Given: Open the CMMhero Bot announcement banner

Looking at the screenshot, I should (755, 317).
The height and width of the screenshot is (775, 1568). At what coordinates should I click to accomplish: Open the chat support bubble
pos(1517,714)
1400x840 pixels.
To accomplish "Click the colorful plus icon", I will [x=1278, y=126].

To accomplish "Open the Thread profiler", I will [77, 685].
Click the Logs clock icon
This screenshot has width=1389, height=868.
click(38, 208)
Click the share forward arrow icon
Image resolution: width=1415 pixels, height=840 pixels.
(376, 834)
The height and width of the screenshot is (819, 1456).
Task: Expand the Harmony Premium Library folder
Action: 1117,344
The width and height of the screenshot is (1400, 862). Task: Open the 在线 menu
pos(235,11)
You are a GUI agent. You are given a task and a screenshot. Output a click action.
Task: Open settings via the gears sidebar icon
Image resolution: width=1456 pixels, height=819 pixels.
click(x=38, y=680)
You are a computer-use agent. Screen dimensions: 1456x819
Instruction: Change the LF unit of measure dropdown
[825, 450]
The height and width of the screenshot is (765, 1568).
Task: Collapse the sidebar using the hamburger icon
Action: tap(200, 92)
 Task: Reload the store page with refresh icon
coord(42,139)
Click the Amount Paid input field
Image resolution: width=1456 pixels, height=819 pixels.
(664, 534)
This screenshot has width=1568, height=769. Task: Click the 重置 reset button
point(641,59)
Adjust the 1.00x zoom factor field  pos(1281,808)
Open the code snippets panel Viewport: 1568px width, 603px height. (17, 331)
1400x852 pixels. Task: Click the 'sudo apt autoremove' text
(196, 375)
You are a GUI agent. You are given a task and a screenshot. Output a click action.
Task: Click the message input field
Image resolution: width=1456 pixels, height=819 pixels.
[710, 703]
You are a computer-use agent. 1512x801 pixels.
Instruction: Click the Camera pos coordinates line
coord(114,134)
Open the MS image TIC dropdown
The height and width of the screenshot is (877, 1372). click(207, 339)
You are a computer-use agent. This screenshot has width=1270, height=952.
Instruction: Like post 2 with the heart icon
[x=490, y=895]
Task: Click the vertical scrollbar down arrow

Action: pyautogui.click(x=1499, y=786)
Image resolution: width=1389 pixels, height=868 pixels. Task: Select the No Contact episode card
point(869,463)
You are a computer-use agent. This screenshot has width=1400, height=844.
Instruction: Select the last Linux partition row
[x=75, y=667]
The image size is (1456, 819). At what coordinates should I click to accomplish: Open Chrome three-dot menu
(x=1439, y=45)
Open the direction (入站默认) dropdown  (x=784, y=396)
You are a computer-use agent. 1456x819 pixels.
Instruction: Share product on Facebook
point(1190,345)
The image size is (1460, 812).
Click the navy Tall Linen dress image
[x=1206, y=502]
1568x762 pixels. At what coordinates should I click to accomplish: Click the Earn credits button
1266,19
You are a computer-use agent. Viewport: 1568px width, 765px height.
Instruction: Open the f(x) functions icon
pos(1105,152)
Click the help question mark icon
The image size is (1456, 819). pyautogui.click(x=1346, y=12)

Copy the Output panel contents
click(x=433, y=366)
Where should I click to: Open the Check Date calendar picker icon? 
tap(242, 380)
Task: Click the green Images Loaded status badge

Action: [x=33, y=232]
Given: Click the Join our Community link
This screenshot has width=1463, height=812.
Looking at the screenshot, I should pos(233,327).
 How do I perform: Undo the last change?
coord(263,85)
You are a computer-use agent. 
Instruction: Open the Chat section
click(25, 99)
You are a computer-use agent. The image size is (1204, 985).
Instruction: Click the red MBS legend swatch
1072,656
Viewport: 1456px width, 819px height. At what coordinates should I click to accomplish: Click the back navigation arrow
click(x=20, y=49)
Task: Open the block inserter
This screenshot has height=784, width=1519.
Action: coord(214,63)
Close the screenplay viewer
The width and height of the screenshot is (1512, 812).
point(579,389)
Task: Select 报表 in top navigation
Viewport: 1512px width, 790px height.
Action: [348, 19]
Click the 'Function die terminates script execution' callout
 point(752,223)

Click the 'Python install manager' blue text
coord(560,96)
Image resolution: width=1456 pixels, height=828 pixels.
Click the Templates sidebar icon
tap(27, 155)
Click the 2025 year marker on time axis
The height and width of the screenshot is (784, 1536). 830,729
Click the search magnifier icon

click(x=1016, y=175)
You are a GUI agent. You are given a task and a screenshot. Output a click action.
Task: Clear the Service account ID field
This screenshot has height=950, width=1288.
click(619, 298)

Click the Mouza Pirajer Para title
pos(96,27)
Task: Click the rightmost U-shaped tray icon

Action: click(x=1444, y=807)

:::

▶ _Required action_:
Everything from the first line of the data through the line holding "1400x840 pixels." should be output exactly, and no other lines.

▶ _Output of the exercise_:
Given: Open the CMMhero Bot announcement banner

Looking at the screenshot, I should (755, 317).
The height and width of the screenshot is (775, 1568). At what coordinates should I click to accomplish: Open the chat support bubble
pos(1517,714)
1400x840 pixels.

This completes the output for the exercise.